KETIKA sore menjelang tutupnya Museum Le Mayeur. Ruang imajiku tiba-tiba bergerak setelah membaca kisah dan melihat karya-karya Le Mayeur di dalam buku yang baru kudapat sebagai hadiah ulang tahun dari sahabatku. Aneh, ruang imajiku ternyata telah menyusup ke dalam ruang perasaan, sepertinya saya harus mengkontak Le Mayeur seperti halnya ketika saya ingin mengunjungi sahabat senimanku. Aneh, saya tidak pernah berfikir sebelumnya dimana perasaan itu muncul sangat natural. Mungkin jika Le Mayeur masih hidup, saya pasti menelponnya dengan bilang “Tuan apa bisa saya berkunjung ke studio tuan sore ini”.
Kata hati tidak bisa dipungkiri, perasaan yang bergeser ke firasat mengatakan bahwa Le Mayeur telah menungguku di studionya. Maka berangkatlah saya ke sana. Melewati Jalan Hang Tuah dan parkir di Hotel Grand Ina Bali Beach, kususuri gang artshop sepanjang seratus meter menuju Pantai Sanur.
Tibalah saya di museum Le Mayeur, halaman museum sangat sepi dan memang tidak ada pengunjung kecuali satu pengunjung wanita Jepang yang sedang bermain dengan dua ekor anjing kampung.
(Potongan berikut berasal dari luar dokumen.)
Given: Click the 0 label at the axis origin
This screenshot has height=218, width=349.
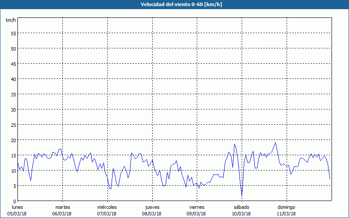Looking at the screenshot, I should (x=14, y=201).
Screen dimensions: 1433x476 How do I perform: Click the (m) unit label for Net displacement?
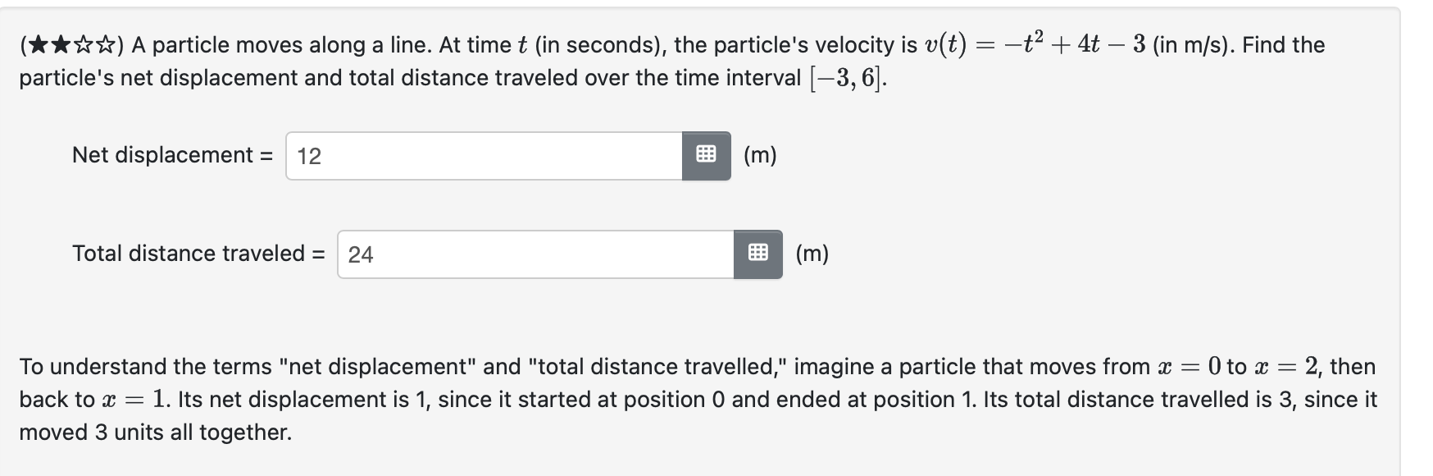pos(759,155)

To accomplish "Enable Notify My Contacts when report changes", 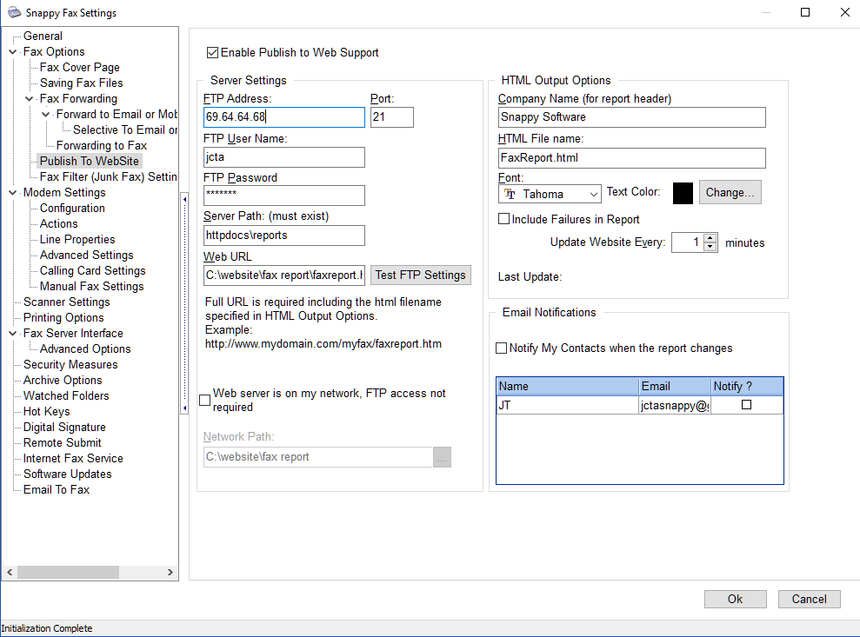I will (x=501, y=348).

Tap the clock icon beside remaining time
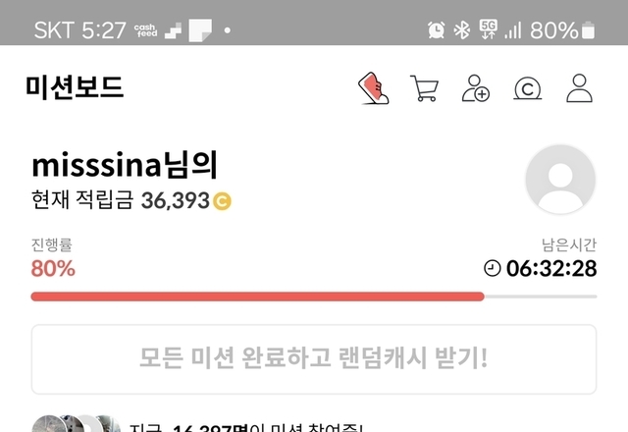(x=493, y=268)
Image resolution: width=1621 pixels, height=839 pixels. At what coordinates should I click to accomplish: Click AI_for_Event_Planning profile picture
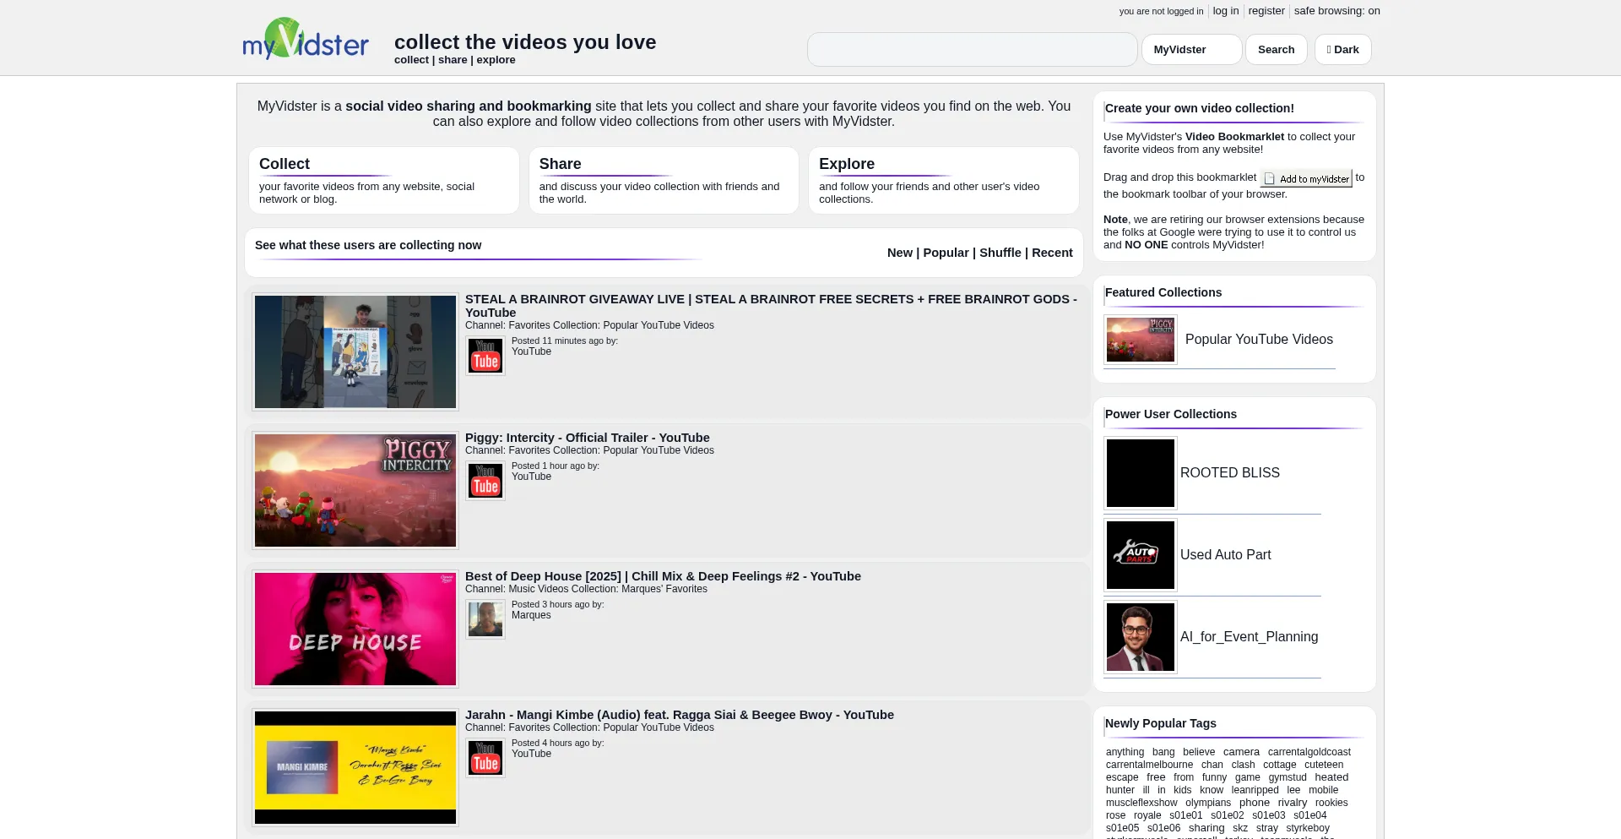coord(1140,637)
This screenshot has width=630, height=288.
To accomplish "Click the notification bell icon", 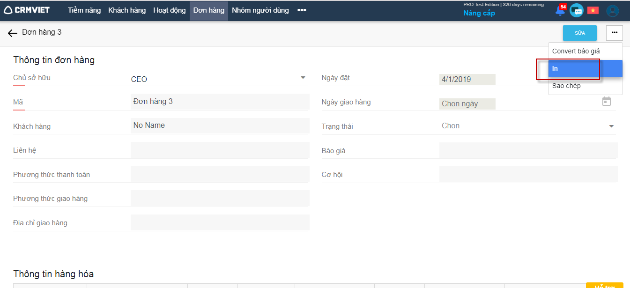I will [560, 11].
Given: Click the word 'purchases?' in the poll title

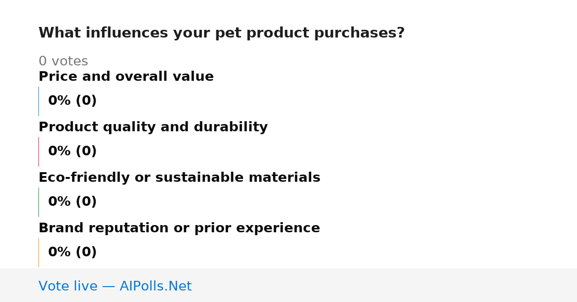Looking at the screenshot, I should point(359,33).
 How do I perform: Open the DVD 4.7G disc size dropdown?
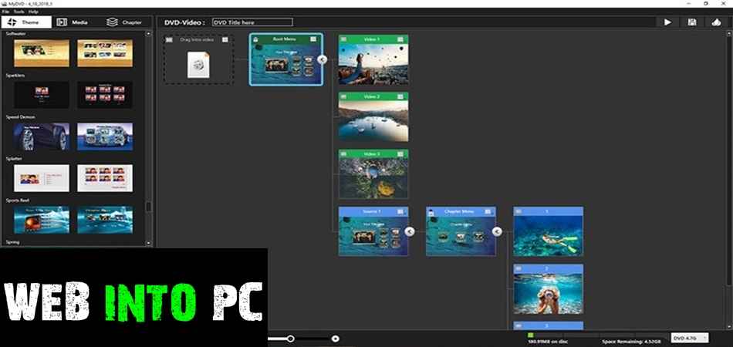[x=689, y=338]
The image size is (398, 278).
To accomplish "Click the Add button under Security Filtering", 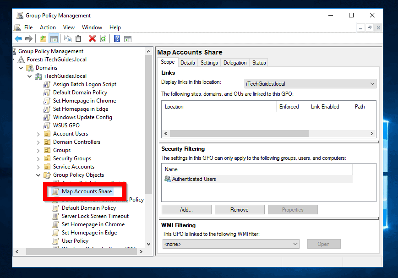I will pos(186,209).
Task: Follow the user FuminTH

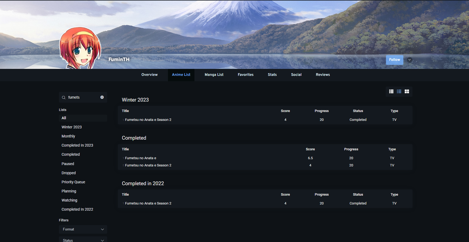Action: point(394,60)
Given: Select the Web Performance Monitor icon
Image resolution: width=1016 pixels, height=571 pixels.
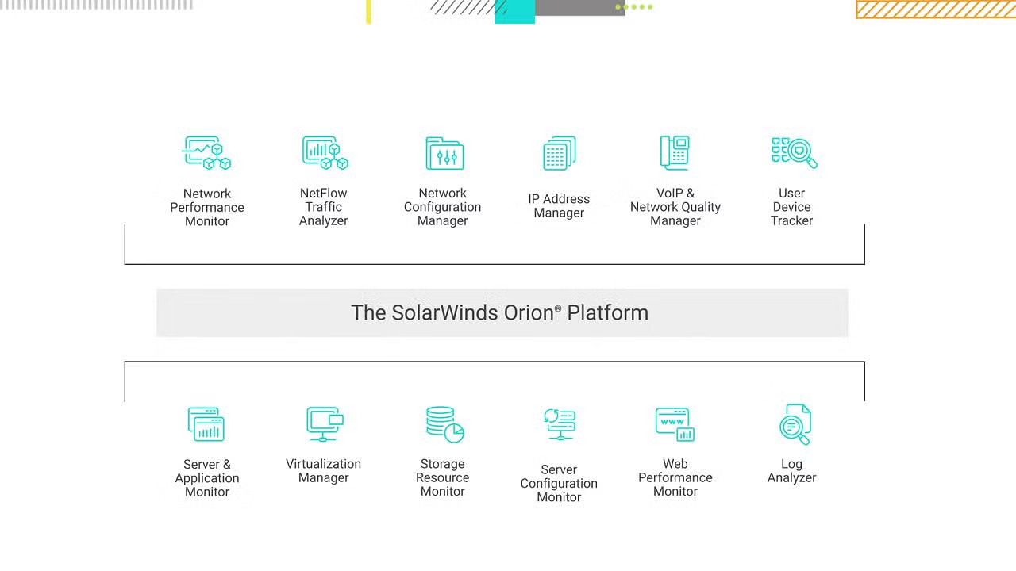Looking at the screenshot, I should pos(675,424).
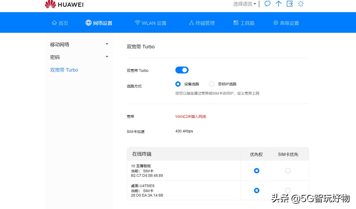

Saya mencoba bertanya pada tamu itu, dia mengatakan hanya sedang duduk-duduk saja, memberi makan anjing yang merupakan sahabatnya. Nampaknya wanita Jepang itu sedang tidak menikmati museum, kebetulan ia menginap di home stay yang berada di samping museum. Jadi ceritanya hanyalah saya yang sedang berkunjung di museum itu.
Langkahku di halaman museum tiba-tiba harus kuhentikan, sudut-sudut museum yang dulunya merupakan studio sekaligus rumah tinggal Le Mayeur dan Ni Pollok satu per satu mulai bicara. Saya menghaturkan salam hormat dengan kedua tangan kucakupkan di depan dada, serta berucap dalam hati "Tuan saya sudah tiba".
***
Kulalui penasaranku sore itu mengunjungi museum yang memang sudah lama tidak kudatangi. Seperti biasa begitu masuk halaman, saya langsung menuju kolam kecil yang menjadi tempat dimana monumen yang menempatkan patung setengah badan Le Mayeur dan Ni Pollok berada. Saya berdoa dalam hening sekaligus mengenang kisah cintanya Le Mayeur terhadap Ni Pollok.
Setelah berdoa tiba-tiba saya mengenang kembali sejarah kedatangan Le Mayeur ke Bali. Le Mayeur seniman asal Brussel Belgia yang memiliki nama lengkap Adrien Jean Le Mayeur de Merpres ini datang ke Bali pada tahun 1932 melalui jalan laut dan berlabuh di Kota Singaraja. Setelah tinggal beberapa hari di ibu kota Kepulaun Sunda Kecil, ia kembali melanjutkan perjalanan menuju Denpasar dan kemudian menyewa sebuah rumah dan menetap selama empat bulan di Banjar Kelandis, Denpasar.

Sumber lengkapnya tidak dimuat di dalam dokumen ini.